Тут и Кирилл разглядел. Из Балтики в гавань, проминая килем буйную коричневую воду, шёл крупный серый военный корабль — точно выпиленный из цельного куска стали, не вздрагивая и не качаясь, словно скользя по подводным рельсам. Грозная машина с тяжёлым шелестом прошла в паре десятков метров, медленно удалилась к докам.
Они последовали по набережной за кораблём и скоро вышли к паромной переправе на Балтийскую косу — Фрише Нерунг, известную военной заброшкой вермахта и вроде бы неповторимыми дикими пейзажами.
Спустя полчаса компактный паром “Вистула”, крупно дрожа старым стальным корпусом, оторвался от пристани, неся на борту Кирилла и Серого, ещё с десяток пассажиров и несколько легковушек. Во время переправы налетела снежная буря. Мокрый снег мчался по косой: серое небо казалось разлинованным тушью. Студенистая каша покрыла рифлёный настил, крыши машин, поручни. Пристань и противоположный берег исчезли, будто стёртые ластиком. Остался только волнующийся пролив, капюшоны, мокрые лица...
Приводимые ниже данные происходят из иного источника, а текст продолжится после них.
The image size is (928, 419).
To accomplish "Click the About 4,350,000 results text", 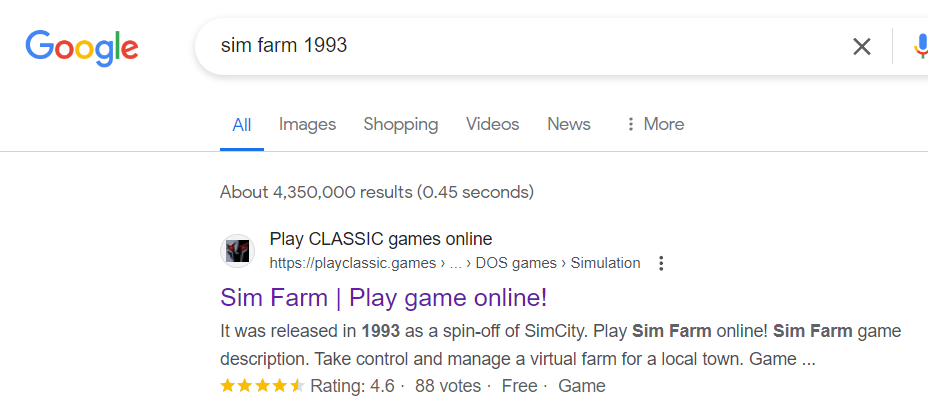I will pyautogui.click(x=376, y=192).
Стоило “Вистуле” пришвартоваться, снег перестал; за сырой мутью неба проглянуло солнце. Ступив на земную твердь, Кирилл с Серёжей прошли сквозь посёлок и очутились на кромке Фрише Нерунг.
Бог ты мой, какая красота!
Тускло сияющий на солнце жемчужный снег на ярко-рыжей подложке из песка. Море облизывает берег, точно бисквитный торт в мороженом! Узкая неровная, будто обкусанная полоска суши убегает вдаль, и всюду, куда хватает взгляда, — это чудесное расслоение, наползание коричневой воды на оранжевый берег, на тусклый, почти прозрачный снег, тающий на глазах.
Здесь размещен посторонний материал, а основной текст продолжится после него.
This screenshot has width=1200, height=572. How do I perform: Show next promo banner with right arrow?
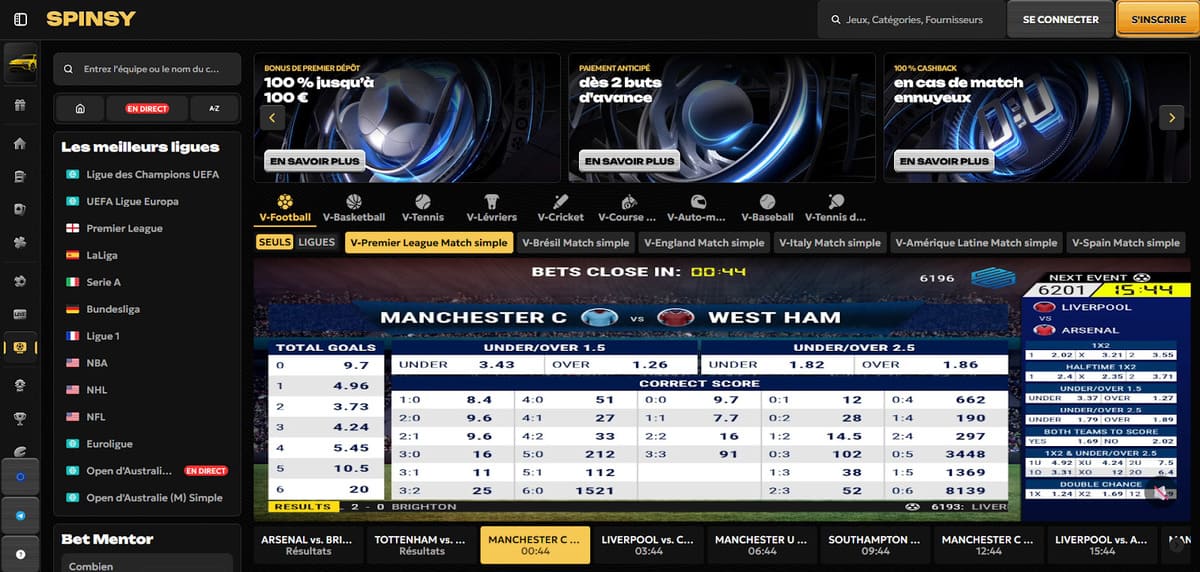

— Ты погляди, а! — восторженно воскликнул Кирилл, непроизвольно схватив Серого за локоть. — Разве ради этого не стоит жить?!
Меся кроссовками стеклянистый снег, они сбежали с пологой дюны, оказались у самой воды. Пахло мокрым песком и йодом — самой свободой!
Кирилл вдруг остро, нестерпимо захотел, чтобы Жанна оказалась рядом, увидела всё это. Только она — больше никого не надо!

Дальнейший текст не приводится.